G22.2243-001
High Performance Computer Architecture

Lecture 11
Memory Hierarchy Design (cont’d)

November 13, 2002
Outline

• Announcements
  – Assignment #4 will be available tomorrow morning
  – Final exam on December 11th: Room 402, WWH

• This lecture
  – Improving cache performance (cont’d)
  – Main memory organizations

[Hennessy/Patterson CA:AQA (3rd Edition): Chapter 5]
C. Using Parallelism to Reduce Miss Penalty/Rate

- **Idea:** Permit multiple “outstanding” memory operations
  - Can overlap memory access latencies
  - Can benefit from activity done on behalf of other operations

Three commonly-employed schemes

- Non-blocking caches
- Hardware prefetching
- Software prefetching
C.1. Non-blocking Caches to Reduce Stalls on Misses

- Decoupled instruction and data caches allow CPU to continue fetching instructions while waiting on a data cache miss
  - L1 cache misses can be tolerated by superscalar out-of-order machines

- **Non-blocking** or **lockup-free** caches allow data cache to continue to supply cache hits during a miss
  - requires out-of-order execution CPU

- “hit under miss” reduces the effective miss penalty by working during miss vs. ignoring CPU requests

- “hit under multiple miss” or “miss under miss” may further lower the effective miss penalty by overlapping multiple misses
  - Significantly increases the complexity of the cache controller as there can be multiple outstanding memory accesses
  - Typically also requires multiple memory banks
  - Pentium Pro allows 4 outstanding memory misses
Value of Hit-Under-Miss for SPEC92
8KB direct-mapped cache, 32B blocks, 16-cycle penalty
C.2. Reducing Misses by Hardware Prefetching of Instructions & Data

- Instruction Prefetching
  - Alpha 21064 fetches 2 blocks (requested and subsequent) on a miss
  - Extra block in “stream buffer”
  - On miss, check stream buffer
- Works with data blocks too
  - Hardware identifies stream of accesses and then prefetches them
  - Can compute stride by comparing current and previous access
  - UltraSPARC III supports up to 8 simultaneous prefetches
- Prefetching relies on having extra memory bandwidth that can be used without penalty

How well does this work?
- Jouppi [1990]
  - (for instructions w.r.t. to a 4KB direct-mapped cache)
    1-block buffer catches 15-25% of misses, 4-block: 50%, 16-block: 72%
  - (for data w.r.t. to a 4KB direct-mapped cache)

REQUESTS:
a. According to the lecture slides, how many outstanding memory misses does the Pentium Pro allow?
b. Reproduce the section of the lecture slides that begins with the words containing "- Instruction Prefetching" and ends with "instructions w.r.t. to a 4KB direct-mapped cache)".
The records that come next are separate material and have no connection to the lecture slides.

DATASET RECORDS:
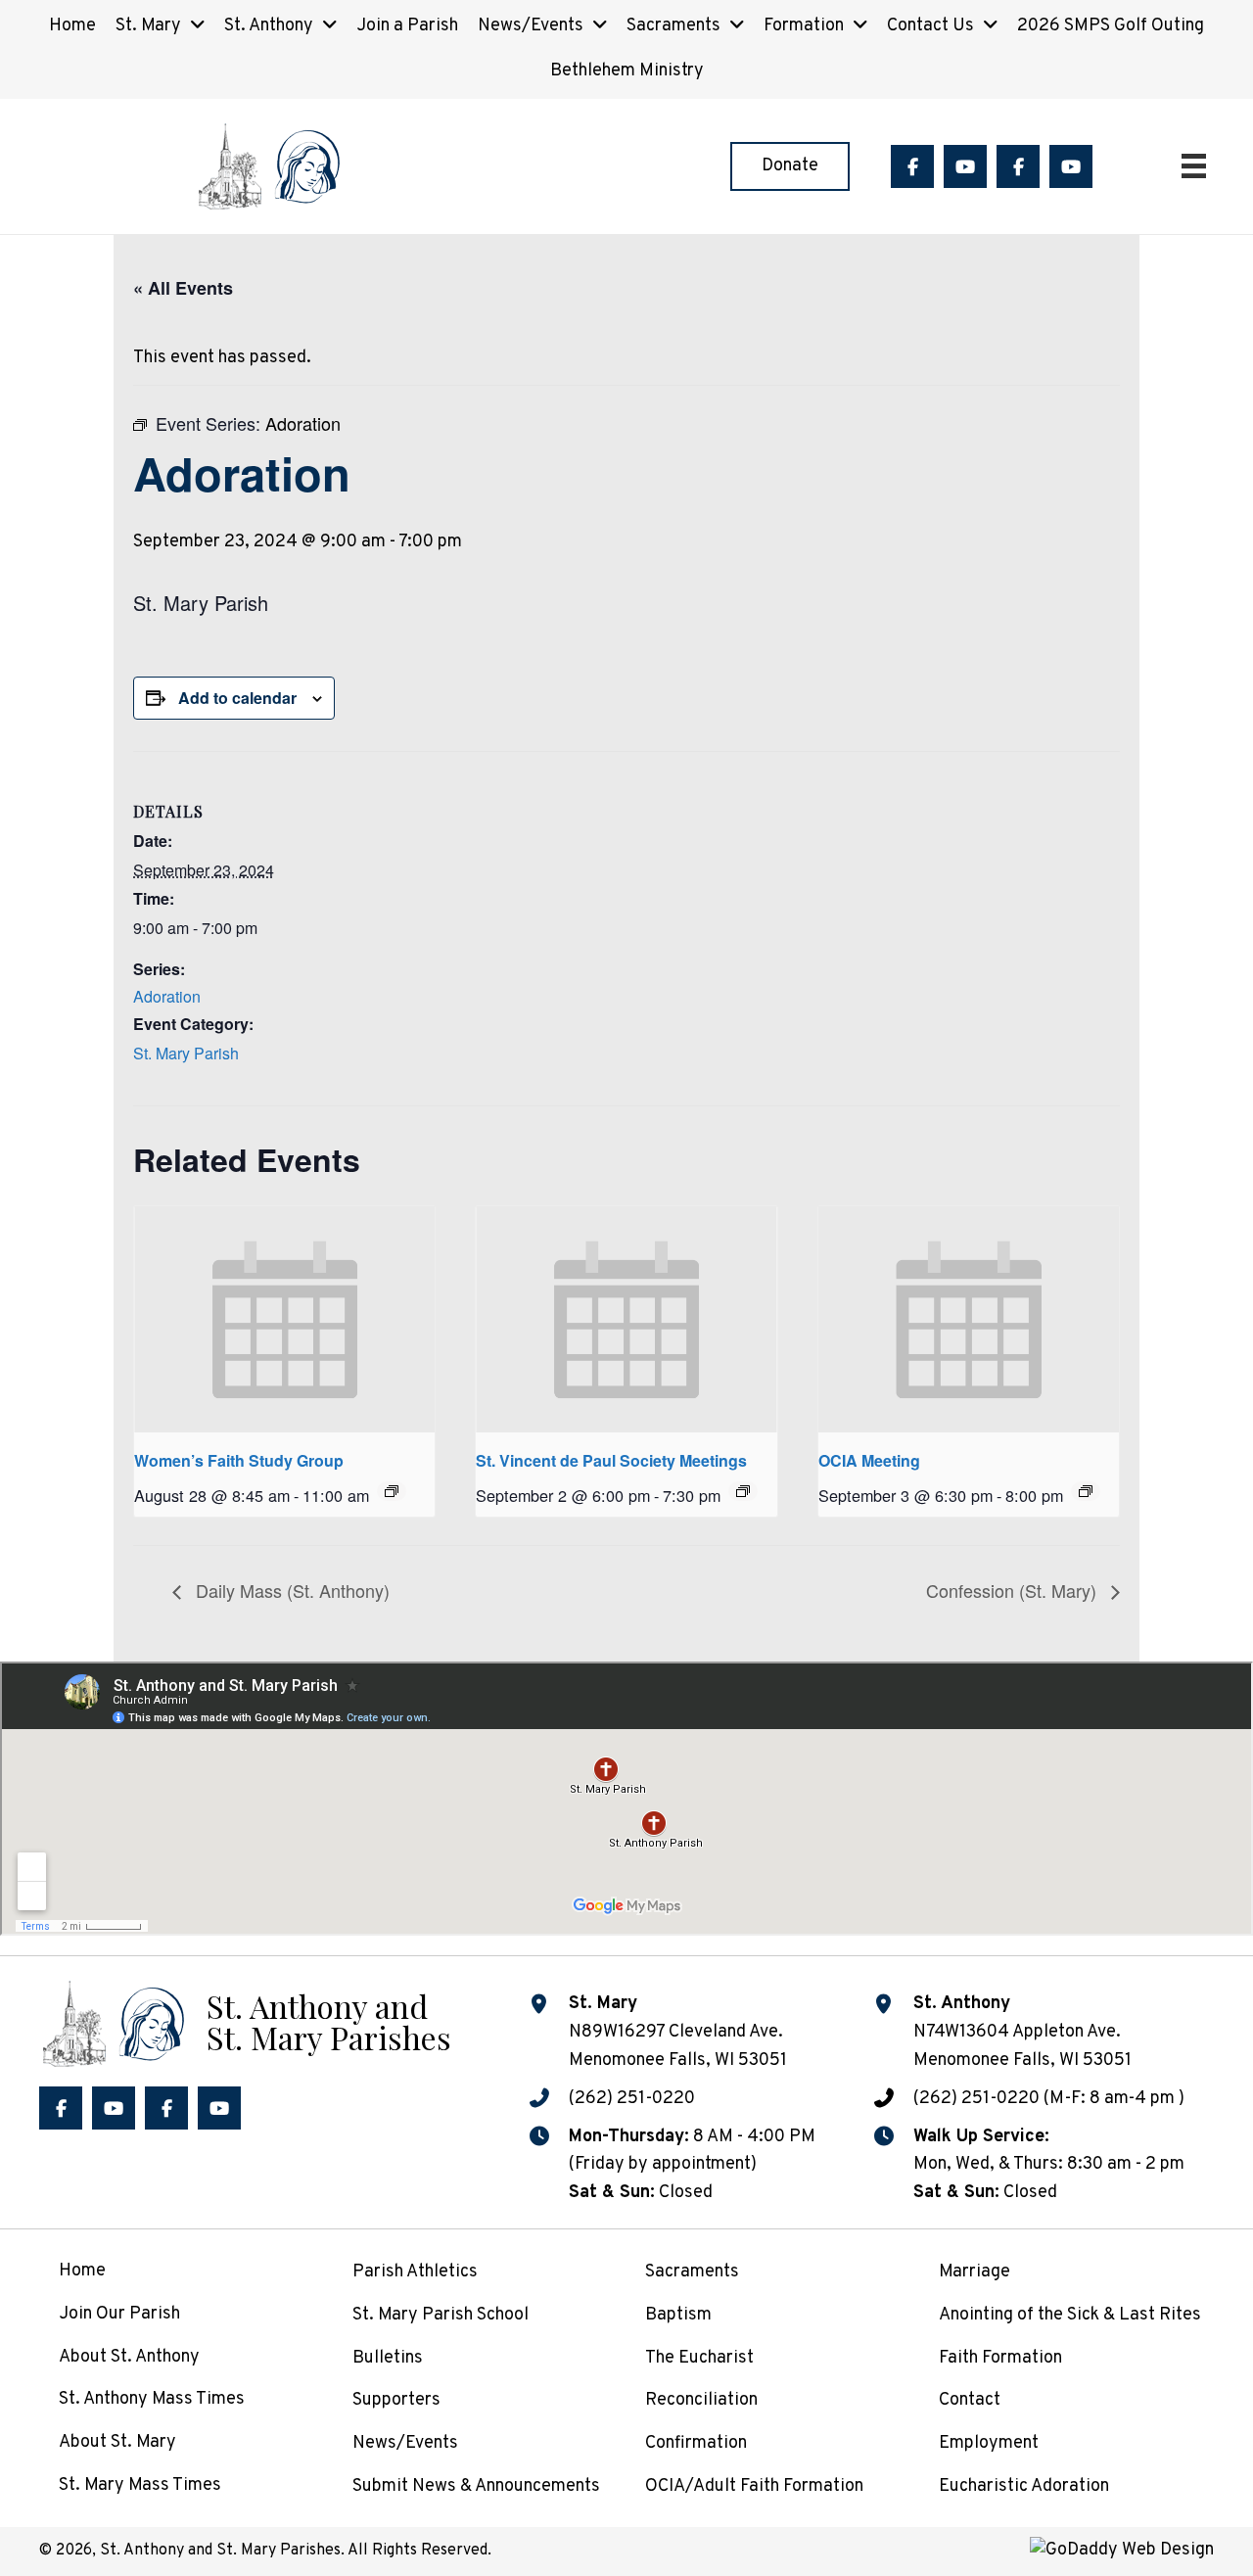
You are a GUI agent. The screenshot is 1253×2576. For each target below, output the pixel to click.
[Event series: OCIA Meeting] (1085, 1491)
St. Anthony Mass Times (152, 2399)
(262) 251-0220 (632, 2098)
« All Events (183, 288)
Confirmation (696, 2443)
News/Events (405, 2443)
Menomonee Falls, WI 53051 (1022, 2060)
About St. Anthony (129, 2357)
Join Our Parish (119, 2314)
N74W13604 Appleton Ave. (1017, 2032)
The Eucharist (699, 2358)
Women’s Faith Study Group (239, 1460)
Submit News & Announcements (476, 2486)
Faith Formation (1000, 2358)
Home (82, 2271)
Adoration (167, 996)
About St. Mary (117, 2442)
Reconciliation (701, 2400)
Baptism (678, 2315)
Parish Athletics (415, 2272)
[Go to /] (244, 2021)
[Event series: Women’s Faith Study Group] (391, 1491)
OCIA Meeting (869, 1460)
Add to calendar (237, 697)
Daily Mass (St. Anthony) (290, 1590)
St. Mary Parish (186, 1053)
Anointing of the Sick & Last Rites (1070, 2315)
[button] (912, 166)
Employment (989, 2443)
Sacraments (692, 2272)
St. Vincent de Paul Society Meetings (611, 1460)
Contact (969, 2400)
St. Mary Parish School (440, 2315)
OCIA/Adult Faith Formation (754, 2486)
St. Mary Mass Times (140, 2485)
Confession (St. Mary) (1013, 1590)
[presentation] (284, 1318)
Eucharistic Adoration (1024, 2486)
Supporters (396, 2400)
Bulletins (387, 2358)
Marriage (974, 2272)
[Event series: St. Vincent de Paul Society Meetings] (743, 1491)
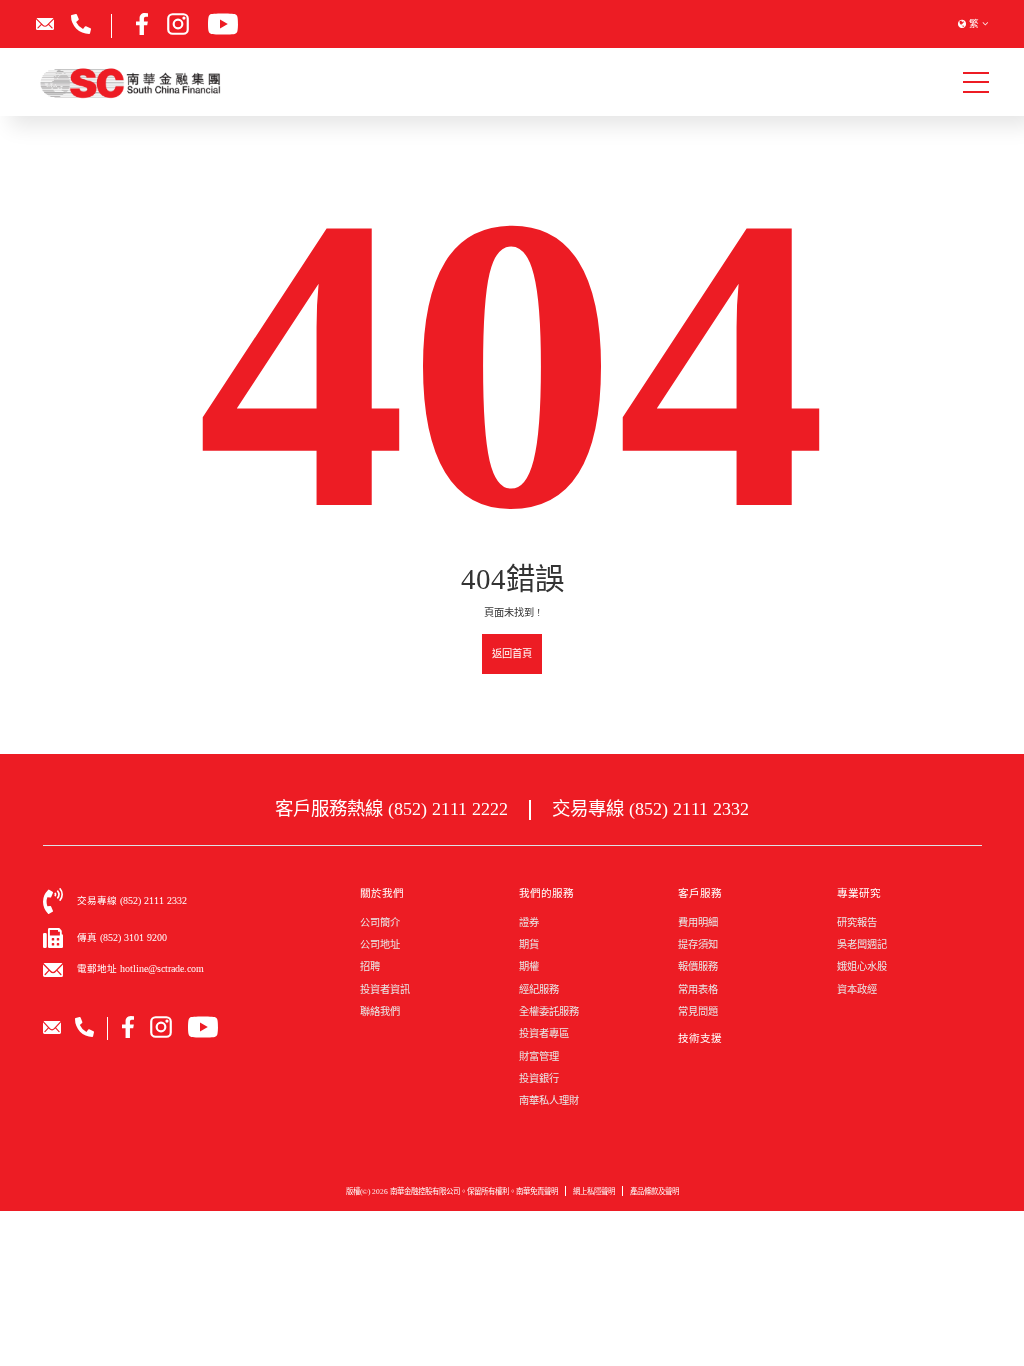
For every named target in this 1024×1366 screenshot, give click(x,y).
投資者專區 (544, 1033)
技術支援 (700, 1038)
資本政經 (857, 989)
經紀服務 (539, 989)
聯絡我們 (380, 1011)
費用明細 (698, 922)
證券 (529, 922)
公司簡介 (380, 922)
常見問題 (698, 1011)
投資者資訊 (385, 989)
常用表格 (698, 989)
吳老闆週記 (862, 944)
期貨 (529, 944)
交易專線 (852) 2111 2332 (650, 809)
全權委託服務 (549, 1011)
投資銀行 (539, 1078)
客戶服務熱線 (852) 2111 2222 (391, 809)
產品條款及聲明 (654, 1191)
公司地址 (380, 944)
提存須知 (698, 944)
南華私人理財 (549, 1100)
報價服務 (698, 966)
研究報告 (857, 922)
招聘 (370, 966)
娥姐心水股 (862, 966)
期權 (529, 966)
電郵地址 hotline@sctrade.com (140, 968)
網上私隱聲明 (594, 1191)
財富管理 (539, 1056)
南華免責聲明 (537, 1191)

ANSWERS TO THE PROBLEMS:
a. The Pentium Pro allows 4 outstanding memory misses.

b.
- Instruction Prefetching
  - Alpha 21064 fetches 2 blocks (requested and subsequent) on a miss
  - Extra block in “stream buffer”
  - On miss, check stream buffer
- Works with data blocks too
  - Hardware identifies stream of accesses and then prefetches them
  - Can compute stride by comparing current and previous access
  - UltraSPARC III supports up to 8 simultaneous prefetches
- Prefetching relies on having extra memory bandwidth that can be used without penalty

How well does this work?
- Jouppi [1990]
  - (for instructions w.r.t. to a 4KB direct-mapped cache)